Sevgili Time Kocaeli okurları. Hayatta öyle veya böyle onlarca kişiyle sohbet etmemiz kaçınılmaz değil mi? Ancak bunların arasında bazı kişiler vardır ki mevki, makamı, eğitimi, siyasi görüşü sizi hiç ilgilendirmeksizin sohbetlerini arar, hatta özlersiniz. Ve bu imkânı yakaladığınız zaman son derece mutlu olur, o sohbetin bitmesini istemezsiniz. Çünkü karşılıklı konuşurken huzurlusunuzdur. İçinde; yapmacık, samimiyetsizlik, beklenti ve sevgisizlik yoktur. Aynı iki kardeşin içtenlikle, şakalaşarak ve gülücükler eşliğinde yaşadığı sıcacık bir sohbettir bu. Asla tadına doyum olmaz. İşte biz sevgili Av. Raif Kandemir kardeşimle bunu yaptık. Eski dostumla kâh güldük kâh hüzünlendik. Dergimize yapılan röportajdan ziyade özlenmiş ve gecikmiş bir muhabbet, anıları yad etme ve o günlere dönme meselesi tadında. Bakalım okuyunca siz nasıl bulacaksınız? Hadi o zaman var mısınız bizim sohbetimize katılmaya?                                                                    

Merhaba sevgili Raif Kandemir. Öncelikle dergimize hoş geldin. Seninle sohbet etmeyeli baya zaman oldu.

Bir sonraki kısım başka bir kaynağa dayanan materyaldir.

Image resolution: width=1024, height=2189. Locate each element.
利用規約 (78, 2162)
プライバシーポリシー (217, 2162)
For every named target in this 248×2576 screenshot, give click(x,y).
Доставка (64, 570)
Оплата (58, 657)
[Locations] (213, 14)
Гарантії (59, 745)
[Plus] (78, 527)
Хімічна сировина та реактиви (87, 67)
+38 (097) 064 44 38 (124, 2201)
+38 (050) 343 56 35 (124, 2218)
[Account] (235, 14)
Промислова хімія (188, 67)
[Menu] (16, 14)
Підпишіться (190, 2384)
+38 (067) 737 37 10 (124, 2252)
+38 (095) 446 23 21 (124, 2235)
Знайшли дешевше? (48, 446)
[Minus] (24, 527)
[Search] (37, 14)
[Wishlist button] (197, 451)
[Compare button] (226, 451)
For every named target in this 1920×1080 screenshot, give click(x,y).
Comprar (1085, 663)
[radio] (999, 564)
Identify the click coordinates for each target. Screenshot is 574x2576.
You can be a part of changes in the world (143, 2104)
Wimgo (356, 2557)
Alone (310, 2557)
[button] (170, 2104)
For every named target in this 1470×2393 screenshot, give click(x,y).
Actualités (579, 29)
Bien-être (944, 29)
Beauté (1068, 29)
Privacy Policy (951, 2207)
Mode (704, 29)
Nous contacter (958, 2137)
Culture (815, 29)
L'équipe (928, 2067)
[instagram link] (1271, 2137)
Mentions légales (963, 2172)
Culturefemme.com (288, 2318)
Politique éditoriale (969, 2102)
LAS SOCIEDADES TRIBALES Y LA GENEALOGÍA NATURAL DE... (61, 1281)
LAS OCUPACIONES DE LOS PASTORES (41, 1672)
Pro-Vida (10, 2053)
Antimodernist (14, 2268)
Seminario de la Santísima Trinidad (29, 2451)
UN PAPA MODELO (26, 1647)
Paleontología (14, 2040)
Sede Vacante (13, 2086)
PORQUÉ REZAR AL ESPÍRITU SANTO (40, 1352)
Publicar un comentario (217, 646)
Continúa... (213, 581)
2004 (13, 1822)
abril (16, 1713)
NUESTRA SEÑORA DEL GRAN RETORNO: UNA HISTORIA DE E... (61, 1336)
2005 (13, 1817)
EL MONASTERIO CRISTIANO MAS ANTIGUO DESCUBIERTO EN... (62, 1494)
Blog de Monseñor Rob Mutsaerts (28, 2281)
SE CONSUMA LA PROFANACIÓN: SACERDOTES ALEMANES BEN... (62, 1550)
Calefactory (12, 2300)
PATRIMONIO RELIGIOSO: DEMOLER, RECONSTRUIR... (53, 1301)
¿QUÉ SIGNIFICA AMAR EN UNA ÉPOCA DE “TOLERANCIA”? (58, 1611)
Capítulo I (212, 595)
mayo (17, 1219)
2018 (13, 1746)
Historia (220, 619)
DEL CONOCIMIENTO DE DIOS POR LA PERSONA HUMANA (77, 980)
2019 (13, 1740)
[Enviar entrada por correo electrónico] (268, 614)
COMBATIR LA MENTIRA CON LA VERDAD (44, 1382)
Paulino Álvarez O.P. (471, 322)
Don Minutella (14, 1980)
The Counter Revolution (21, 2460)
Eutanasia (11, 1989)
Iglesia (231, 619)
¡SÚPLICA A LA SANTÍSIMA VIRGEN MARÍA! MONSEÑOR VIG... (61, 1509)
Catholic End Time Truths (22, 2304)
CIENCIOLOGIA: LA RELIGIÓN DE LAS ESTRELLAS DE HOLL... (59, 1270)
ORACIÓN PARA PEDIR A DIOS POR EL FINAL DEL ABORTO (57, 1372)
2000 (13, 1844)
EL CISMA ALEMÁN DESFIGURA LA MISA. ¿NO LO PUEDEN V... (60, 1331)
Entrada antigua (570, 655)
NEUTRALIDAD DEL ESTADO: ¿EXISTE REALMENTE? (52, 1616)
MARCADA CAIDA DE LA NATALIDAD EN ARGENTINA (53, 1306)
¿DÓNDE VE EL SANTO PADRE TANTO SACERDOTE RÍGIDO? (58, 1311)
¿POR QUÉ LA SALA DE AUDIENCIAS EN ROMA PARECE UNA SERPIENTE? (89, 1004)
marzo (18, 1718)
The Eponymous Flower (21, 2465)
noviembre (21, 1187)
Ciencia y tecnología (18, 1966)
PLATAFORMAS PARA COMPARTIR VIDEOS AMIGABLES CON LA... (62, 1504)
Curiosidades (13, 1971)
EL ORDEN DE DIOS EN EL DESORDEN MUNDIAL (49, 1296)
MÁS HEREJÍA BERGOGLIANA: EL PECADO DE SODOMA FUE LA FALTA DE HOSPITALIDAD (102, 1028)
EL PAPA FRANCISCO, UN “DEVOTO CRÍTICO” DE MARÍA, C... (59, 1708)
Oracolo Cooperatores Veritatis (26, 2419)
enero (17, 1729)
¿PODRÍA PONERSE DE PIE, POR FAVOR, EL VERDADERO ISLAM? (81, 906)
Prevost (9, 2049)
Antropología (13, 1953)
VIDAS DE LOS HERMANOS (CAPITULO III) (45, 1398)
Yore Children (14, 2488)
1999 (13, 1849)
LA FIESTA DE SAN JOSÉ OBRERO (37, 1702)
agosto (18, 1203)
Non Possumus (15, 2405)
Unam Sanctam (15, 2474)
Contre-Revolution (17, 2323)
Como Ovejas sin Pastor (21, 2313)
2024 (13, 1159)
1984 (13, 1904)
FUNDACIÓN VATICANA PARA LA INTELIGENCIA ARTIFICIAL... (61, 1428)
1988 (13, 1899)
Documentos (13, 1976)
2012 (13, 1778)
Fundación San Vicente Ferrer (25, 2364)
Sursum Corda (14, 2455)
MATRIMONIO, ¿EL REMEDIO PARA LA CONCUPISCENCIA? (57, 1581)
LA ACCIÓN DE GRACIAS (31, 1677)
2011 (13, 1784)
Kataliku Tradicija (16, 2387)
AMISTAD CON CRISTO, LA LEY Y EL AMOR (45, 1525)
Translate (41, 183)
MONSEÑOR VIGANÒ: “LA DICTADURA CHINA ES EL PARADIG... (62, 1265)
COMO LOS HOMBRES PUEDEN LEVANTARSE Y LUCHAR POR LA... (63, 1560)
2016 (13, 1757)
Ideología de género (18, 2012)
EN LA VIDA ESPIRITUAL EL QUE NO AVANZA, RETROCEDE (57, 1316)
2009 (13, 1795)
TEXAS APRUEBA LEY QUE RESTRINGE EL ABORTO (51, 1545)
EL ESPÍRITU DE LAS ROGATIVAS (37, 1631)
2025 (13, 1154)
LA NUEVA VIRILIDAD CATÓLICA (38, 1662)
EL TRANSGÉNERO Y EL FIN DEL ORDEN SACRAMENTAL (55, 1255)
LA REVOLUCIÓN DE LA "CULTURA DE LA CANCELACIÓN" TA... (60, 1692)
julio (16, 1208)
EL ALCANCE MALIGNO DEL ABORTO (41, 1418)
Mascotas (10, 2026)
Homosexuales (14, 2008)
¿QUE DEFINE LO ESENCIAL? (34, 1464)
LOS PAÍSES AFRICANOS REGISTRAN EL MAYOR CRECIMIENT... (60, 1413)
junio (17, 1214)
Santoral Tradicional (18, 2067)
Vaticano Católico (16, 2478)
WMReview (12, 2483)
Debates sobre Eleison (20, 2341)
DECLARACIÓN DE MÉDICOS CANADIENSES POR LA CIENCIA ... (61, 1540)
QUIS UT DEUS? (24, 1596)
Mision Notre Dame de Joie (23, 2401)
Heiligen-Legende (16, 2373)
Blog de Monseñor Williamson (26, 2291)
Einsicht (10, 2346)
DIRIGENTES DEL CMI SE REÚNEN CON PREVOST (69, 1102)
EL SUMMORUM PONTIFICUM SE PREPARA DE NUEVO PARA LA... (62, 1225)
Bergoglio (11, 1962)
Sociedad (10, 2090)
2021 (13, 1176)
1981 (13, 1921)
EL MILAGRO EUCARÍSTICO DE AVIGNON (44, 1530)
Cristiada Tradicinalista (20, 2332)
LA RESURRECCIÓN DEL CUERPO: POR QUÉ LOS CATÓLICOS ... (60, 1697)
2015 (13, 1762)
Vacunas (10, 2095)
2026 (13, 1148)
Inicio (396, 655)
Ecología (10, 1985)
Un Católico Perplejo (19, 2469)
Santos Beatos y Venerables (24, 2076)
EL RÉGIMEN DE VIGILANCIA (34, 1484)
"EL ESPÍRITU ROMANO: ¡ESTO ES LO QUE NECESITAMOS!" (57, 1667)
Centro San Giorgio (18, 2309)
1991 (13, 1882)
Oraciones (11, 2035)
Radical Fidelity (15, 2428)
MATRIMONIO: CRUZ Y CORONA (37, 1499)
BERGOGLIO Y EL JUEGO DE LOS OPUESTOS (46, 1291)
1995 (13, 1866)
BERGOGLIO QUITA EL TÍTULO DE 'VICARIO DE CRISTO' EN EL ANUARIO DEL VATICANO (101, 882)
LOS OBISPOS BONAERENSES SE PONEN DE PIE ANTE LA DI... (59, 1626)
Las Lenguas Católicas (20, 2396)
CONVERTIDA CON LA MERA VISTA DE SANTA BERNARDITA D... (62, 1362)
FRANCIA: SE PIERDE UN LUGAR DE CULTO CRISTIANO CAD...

Özledik o güzel sohbetini. Nasılsın?                                                                                                                                                

Merhaba, sevgili Sevcan Tamer. Davetiniz için ben sizlere teşekkür ederim. Biz çok eski dostlarız. Ama gerçekten epeydir bir araya gelemedik. Bugün bol bol konuşuruz.                                                  

Peki o zaman, hadi bana Raif Kandemir’i biraz anlat. Seni daha yakından tanımak isteyen olabilir. Çocukluğunu öğrenmek isteyen olabilir.                                                                                                              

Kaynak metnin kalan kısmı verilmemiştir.